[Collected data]
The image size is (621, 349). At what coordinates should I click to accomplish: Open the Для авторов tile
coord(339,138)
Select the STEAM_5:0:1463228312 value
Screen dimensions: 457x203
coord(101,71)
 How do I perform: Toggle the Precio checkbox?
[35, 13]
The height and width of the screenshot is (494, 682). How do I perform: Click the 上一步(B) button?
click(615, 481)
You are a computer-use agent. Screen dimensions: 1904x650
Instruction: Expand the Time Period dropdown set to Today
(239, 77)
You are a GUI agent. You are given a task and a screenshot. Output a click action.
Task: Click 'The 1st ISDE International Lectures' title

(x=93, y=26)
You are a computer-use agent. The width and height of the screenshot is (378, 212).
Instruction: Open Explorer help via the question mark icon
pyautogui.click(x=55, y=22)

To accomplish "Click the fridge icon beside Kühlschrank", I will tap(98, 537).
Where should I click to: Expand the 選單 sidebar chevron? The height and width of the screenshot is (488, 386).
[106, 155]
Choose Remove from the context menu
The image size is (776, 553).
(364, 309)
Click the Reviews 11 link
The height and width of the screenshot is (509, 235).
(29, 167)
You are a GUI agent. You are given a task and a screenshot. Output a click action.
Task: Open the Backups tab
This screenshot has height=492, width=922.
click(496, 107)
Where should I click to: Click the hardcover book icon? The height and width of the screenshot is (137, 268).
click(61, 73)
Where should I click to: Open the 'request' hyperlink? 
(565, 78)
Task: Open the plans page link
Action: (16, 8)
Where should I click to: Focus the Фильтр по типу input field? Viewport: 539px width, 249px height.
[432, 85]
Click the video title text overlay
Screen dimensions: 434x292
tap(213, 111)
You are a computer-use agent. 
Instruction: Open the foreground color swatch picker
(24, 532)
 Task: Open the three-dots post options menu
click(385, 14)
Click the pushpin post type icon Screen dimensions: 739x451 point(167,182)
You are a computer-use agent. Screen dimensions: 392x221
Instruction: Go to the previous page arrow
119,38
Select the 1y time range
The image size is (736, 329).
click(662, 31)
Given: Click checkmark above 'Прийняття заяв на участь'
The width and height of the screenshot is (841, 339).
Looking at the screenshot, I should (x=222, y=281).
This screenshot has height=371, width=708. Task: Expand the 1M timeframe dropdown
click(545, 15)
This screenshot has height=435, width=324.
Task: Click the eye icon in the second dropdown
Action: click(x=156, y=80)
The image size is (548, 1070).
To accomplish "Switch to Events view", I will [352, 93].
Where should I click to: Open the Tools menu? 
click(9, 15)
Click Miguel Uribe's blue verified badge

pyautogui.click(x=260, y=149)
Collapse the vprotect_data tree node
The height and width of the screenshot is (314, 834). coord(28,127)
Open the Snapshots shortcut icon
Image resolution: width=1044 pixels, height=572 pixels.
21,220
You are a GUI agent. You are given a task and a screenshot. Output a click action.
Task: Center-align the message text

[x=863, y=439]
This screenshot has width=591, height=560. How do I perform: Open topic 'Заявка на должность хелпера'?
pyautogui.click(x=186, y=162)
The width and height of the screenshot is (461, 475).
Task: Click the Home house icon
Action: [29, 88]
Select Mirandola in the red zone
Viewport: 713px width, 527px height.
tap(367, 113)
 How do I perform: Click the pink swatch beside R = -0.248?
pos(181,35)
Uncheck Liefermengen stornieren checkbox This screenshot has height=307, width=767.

*TASK REQUIREMENTS*
Every line above should be transcribed exactly.

*REPLY TO THE EXERCISE*
The image size is (621, 349). At what coordinates should I click to accomplish: Open the Для авторов tile
coord(339,138)
Select the STEAM_5:0:1463228312 value
Screen dimensions: 457x203
coord(101,71)
 How do I perform: Toggle the Precio checkbox?
[35, 13]
The height and width of the screenshot is (494, 682). How do I perform: Click the 上一步(B) button?
click(615, 481)
You are a computer-use agent. Screen dimensions: 1904x650
Instruction: Expand the Time Period dropdown set to Today
(239, 77)
You are a GUI agent. You are given a task and a screenshot. Output a click action.
Task: Click 'The 1st ISDE International Lectures' title

(x=93, y=26)
You are a computer-use agent. The width and height of the screenshot is (378, 212).
Instruction: Open Explorer help via the question mark icon
pyautogui.click(x=55, y=22)

To accomplish "Click the fridge icon beside Kühlschrank", I will tap(98, 537).
Where should I click to: Expand the 選單 sidebar chevron? The height and width of the screenshot is (488, 386).
[106, 155]
Choose Remove from the context menu
The image size is (776, 553).
(364, 309)
Click the Reviews 11 link
The height and width of the screenshot is (509, 235).
(29, 167)
You are a GUI agent. You are given a task and a screenshot. Output a click action.
Task: Open the Backups tab
This screenshot has height=492, width=922.
click(496, 107)
Where should I click to: Click the hardcover book icon? The height and width of the screenshot is (137, 268).
click(61, 73)
Where should I click to: Open the 'request' hyperlink? 
(565, 78)
Task: Open the plans page link
Action: (16, 8)
Where should I click to: Focus the Фильтр по типу input field? Viewport: 539px width, 249px height.
[432, 85]
Click the video title text overlay
Screen dimensions: 434x292
tap(213, 111)
You are a computer-use agent. 
Instruction: Open the foreground color swatch picker
(24, 532)
 Task: Open the three-dots post options menu
click(385, 14)
Click the pushpin post type icon Screen dimensions: 739x451 point(167,182)
You are a computer-use agent. Screen dimensions: 392x221
Instruction: Go to the previous page arrow
119,38
Select the 1y time range
The image size is (736, 329).
click(662, 31)
Given: Click checkmark above 'Прийняття заяв на участь'
The width and height of the screenshot is (841, 339).
Looking at the screenshot, I should (x=222, y=281).
This screenshot has height=371, width=708. Task: Expand the 1M timeframe dropdown
click(545, 15)
This screenshot has height=435, width=324.
Task: Click the eye icon in the second dropdown
Action: click(x=156, y=80)
The image size is (548, 1070).
To accomplish "Switch to Events view", I will [352, 93].
Where should I click to: Open the Tools menu? 
click(9, 15)
Click Miguel Uribe's blue verified badge

pyautogui.click(x=260, y=149)
Collapse the vprotect_data tree node
The height and width of the screenshot is (314, 834). coord(28,127)
Open the Snapshots shortcut icon
Image resolution: width=1044 pixels, height=572 pixels.
21,220
You are a GUI agent. You are given a task and a screenshot. Output a click action.
Task: Center-align the message text

[x=863, y=439]
This screenshot has width=591, height=560. How do I perform: Open topic 'Заявка на должность хелпера'?
pyautogui.click(x=186, y=162)
The width and height of the screenshot is (461, 475).
Task: Click the Home house icon
Action: [29, 88]
Select Mirandola in the red zone
Viewport: 713px width, 527px height.
tap(367, 113)
 How do I perform: Click the pink swatch beside R = -0.248?
pos(181,35)
Uncheck Liefermengen stornieren checkbox This screenshot has height=307, width=767.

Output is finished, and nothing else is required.